Freitag, 02.08.2024 / 15:15 Uhr

Israel und die aktuelle Konfliktsituation im Nahen Osten nach den Attentaten auf Haniyeh und Shukr

Iranische Rakete, Bildquelle: Farsnews

Die jüngsten Attentate auf führende Persönlichkeiten der Hisbollah und Hamas haben die geopolitische Lage im Nahen Osten weiter kompliziert und könnten zu einer Eskalation der militärischen Auseinandersetzungen führen. Obwohl diese Aktionen die Gefahr eines groß angelegten Krieges zwischen Israel und dem Iran sowie seinen Verbündeten wie der Hisbollah und seinen Proxies wie der Hamas erhöhen, haben sie zugleich das Ansehen des israelischen Premierministers gestärkt und ihm neue Handlungsspielräume verschafft.

 

Am 30. Juli 2023 wurde Fuad Shukr, ein hochrangiger Kommandant der Hisbollah, bei einem Luftangriff in Beirut getötet. Dieser Angriff war eine Reaktion auf einen Raketenangriff der Hisbollah auf Majdal Shams, bei dem 12 Kinder und Jugendliche getötet und 20 weitere verletzt wurden. Am folgenden Tag wurde Ismail Haniyeh, der Führer der Hamas, in Teheran ermordet. Diese Angriffe sind Teil der laufenden israelischen Militäraktionen zur Bekämpfung terroristischer Aktivitäten und zur Kontrolle über Gaza. Bereits im Vormonat wurde der Chef des militärischen Flügels der Hamas, Mohammed Deif, in Khan Yunis in Gaza getötet.

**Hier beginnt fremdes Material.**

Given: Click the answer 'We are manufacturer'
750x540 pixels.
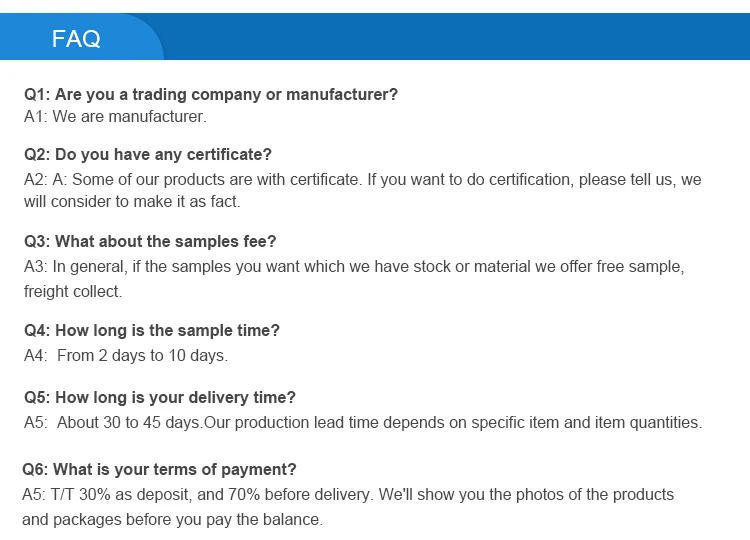Looking at the screenshot, I should [x=115, y=117].
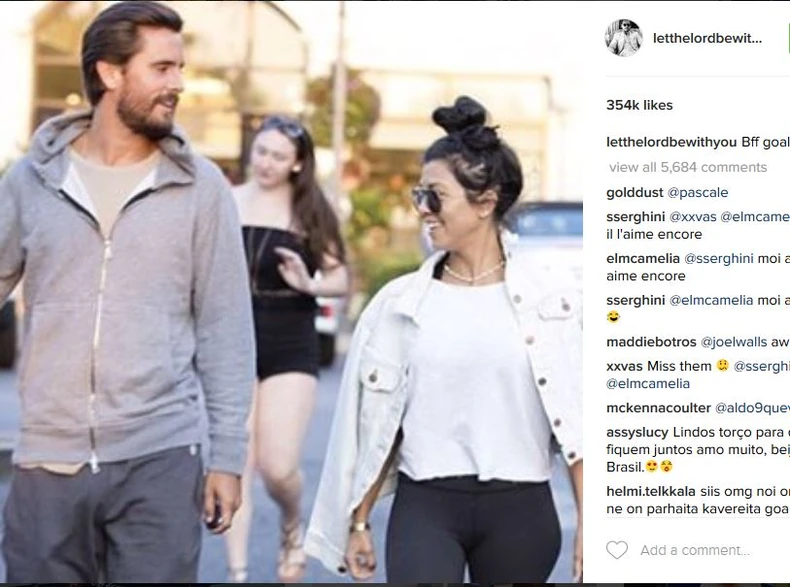Open maddiebotros commenter profile
790x587 pixels.
[651, 342]
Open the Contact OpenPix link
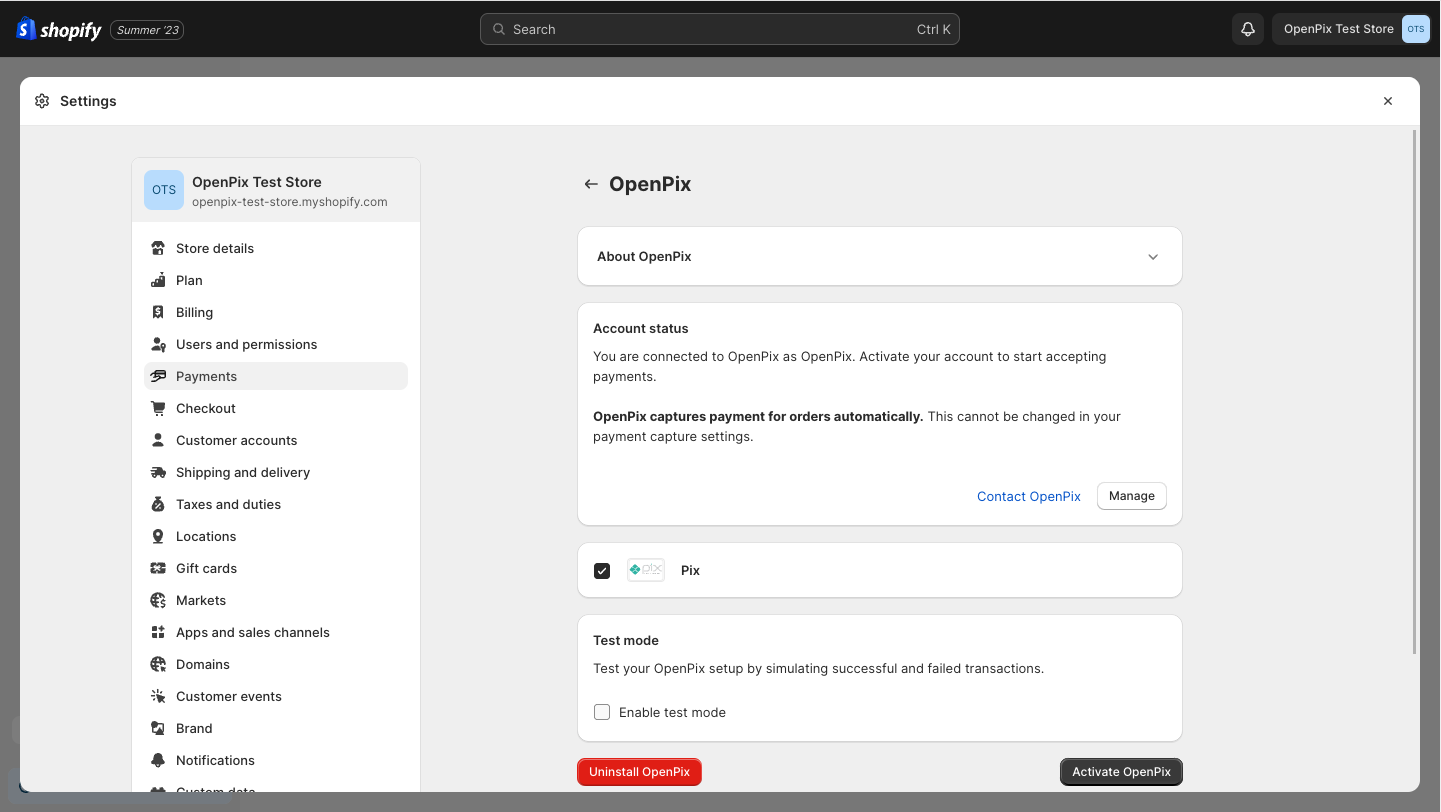 pyautogui.click(x=1028, y=496)
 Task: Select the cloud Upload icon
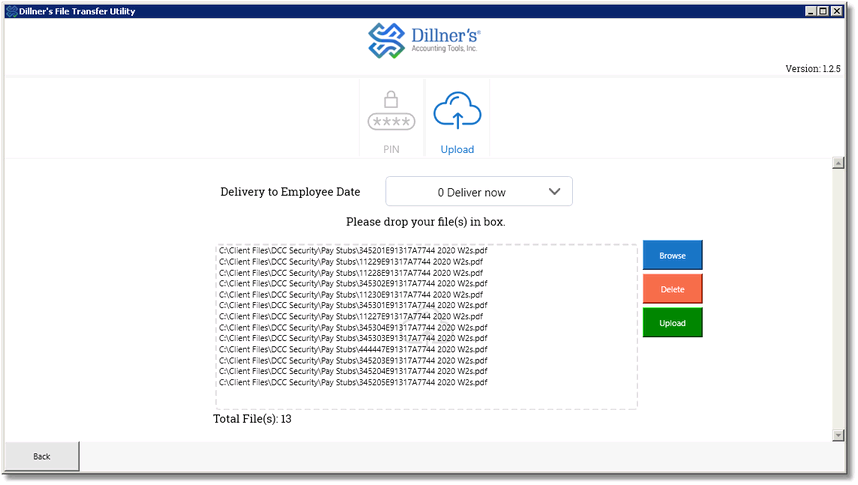457,110
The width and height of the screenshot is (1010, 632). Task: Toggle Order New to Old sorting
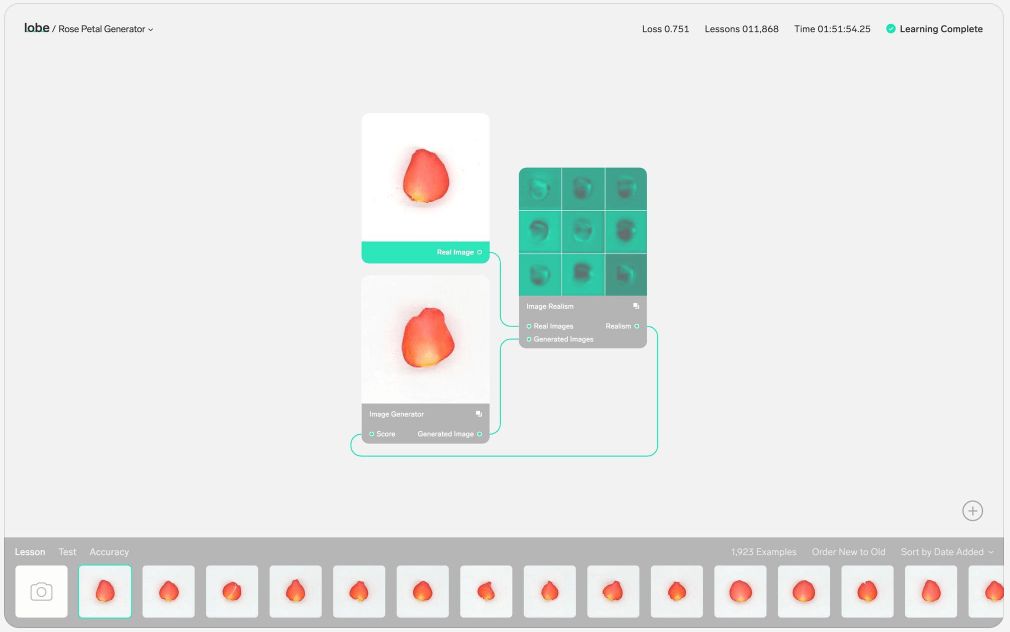[x=848, y=552]
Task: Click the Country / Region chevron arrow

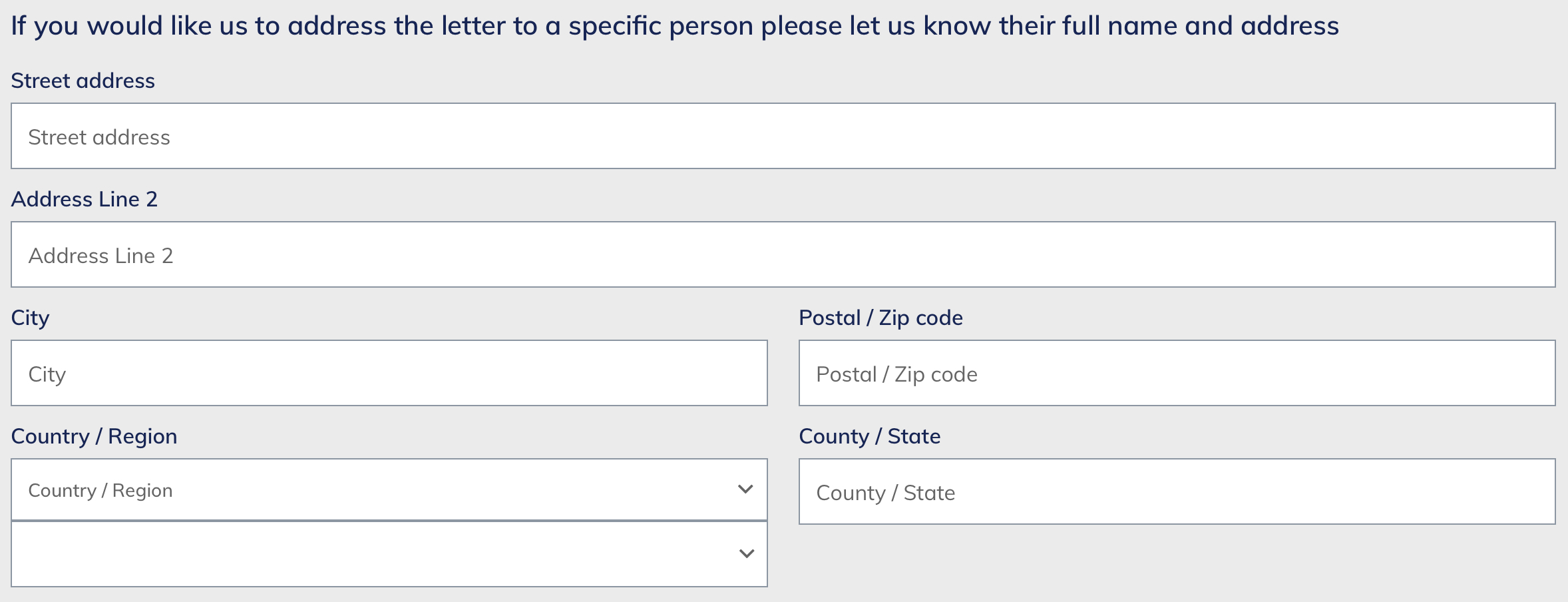Action: 745,489
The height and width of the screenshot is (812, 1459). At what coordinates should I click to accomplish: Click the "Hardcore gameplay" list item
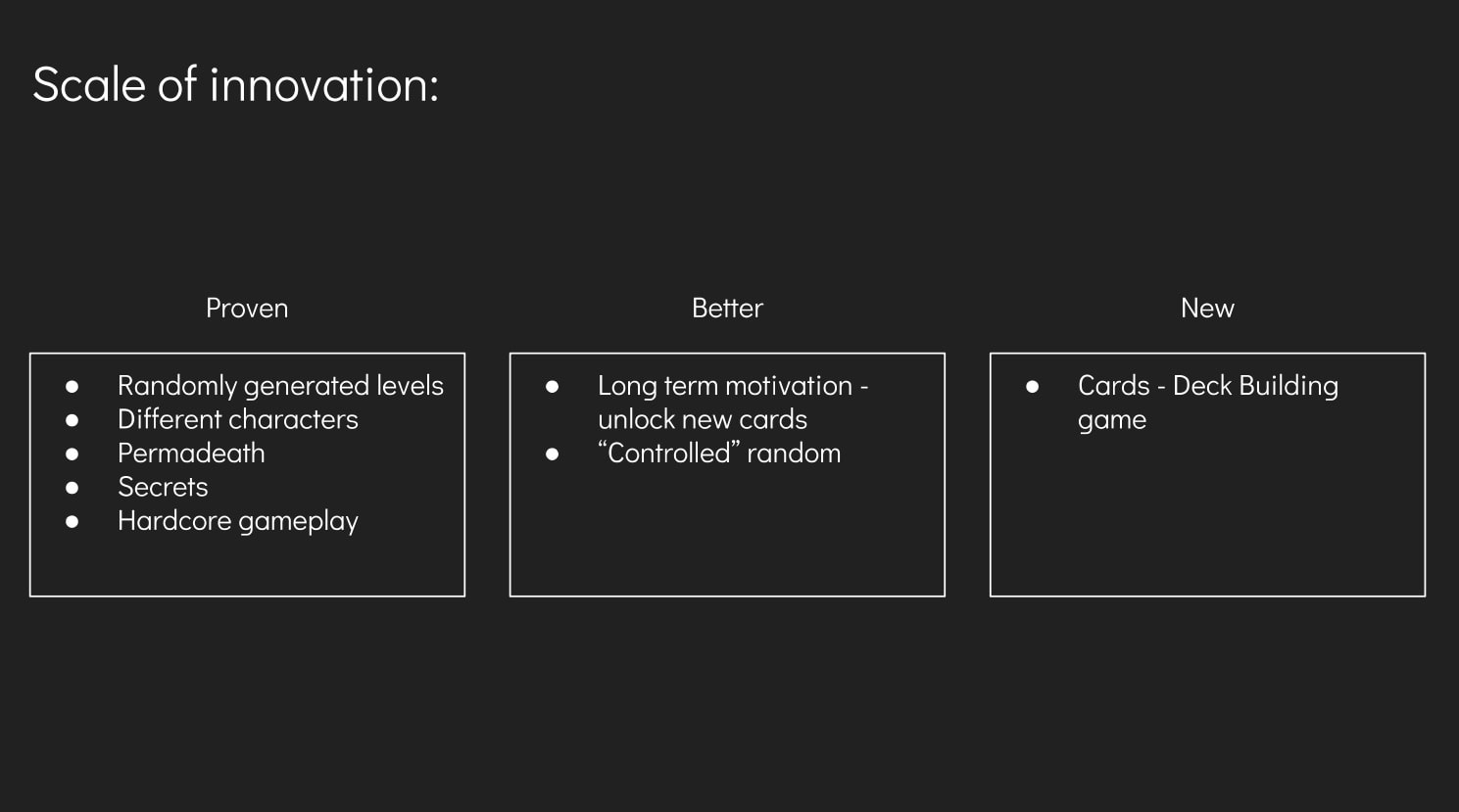click(x=238, y=521)
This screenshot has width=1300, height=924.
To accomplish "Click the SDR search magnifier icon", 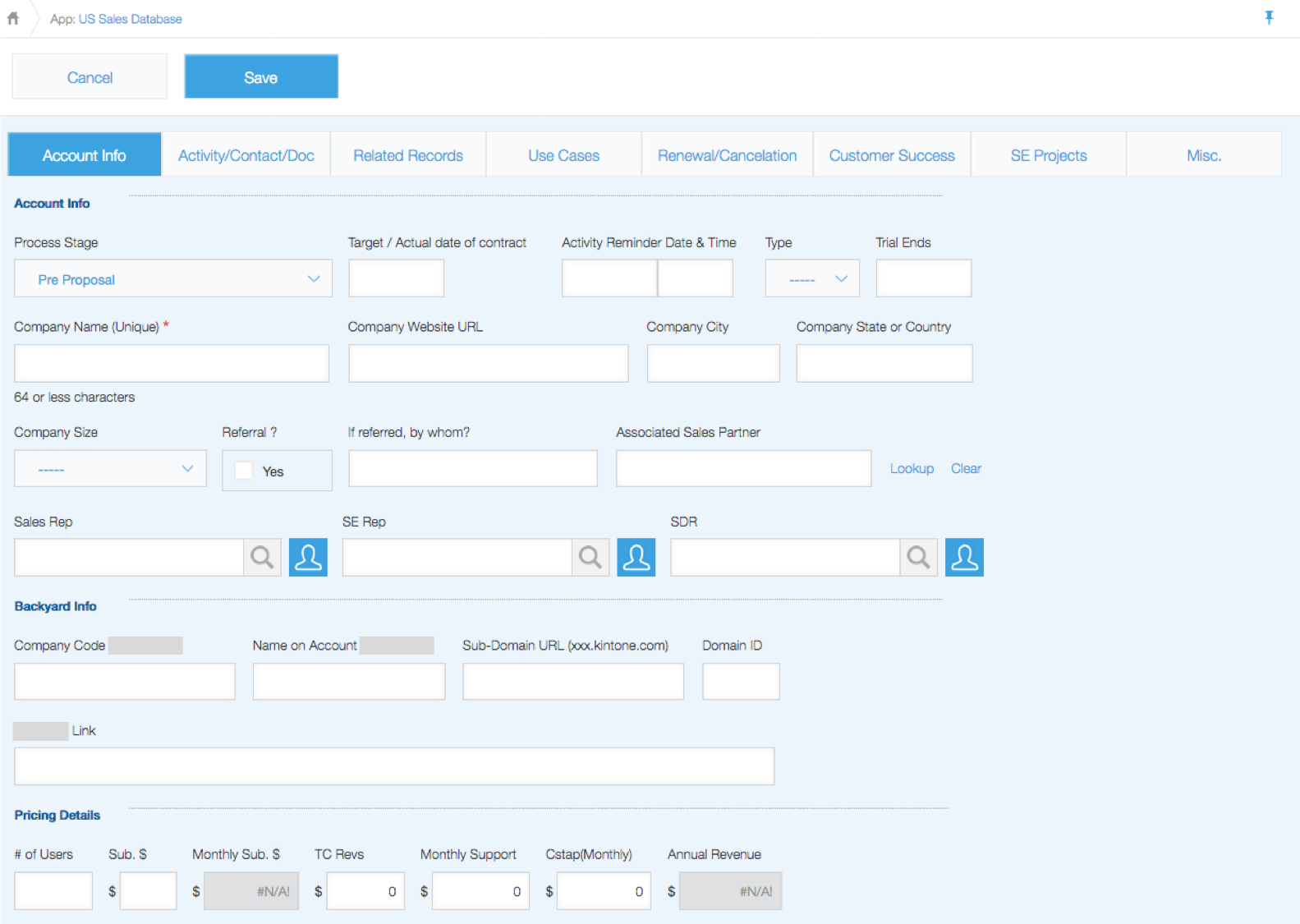I will [x=918, y=558].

Diese Tötungen von Fuad Shukr und Ismail Haniyeh haben heftige Reaktionen ausgelöst. Die Hisbollah und andere pro-iranische Gruppen haben Vergeltung angekündigt. Hassan Nasrallah, der Führer der Hisbollah, betonte, dass Rache unausweichlich sei. Auch die Hamas drohte mit Vergeltung und erklärte, Israel würde es „bereuen“, Haniyeh getötet zu haben. Der Iran reagierte ebenfalls scharf auf die Tötungen. Ayatollah Ali Khamenei drohte mit einer „harten Strafe“ und betonte die Notwendigkeit der Vergeltung.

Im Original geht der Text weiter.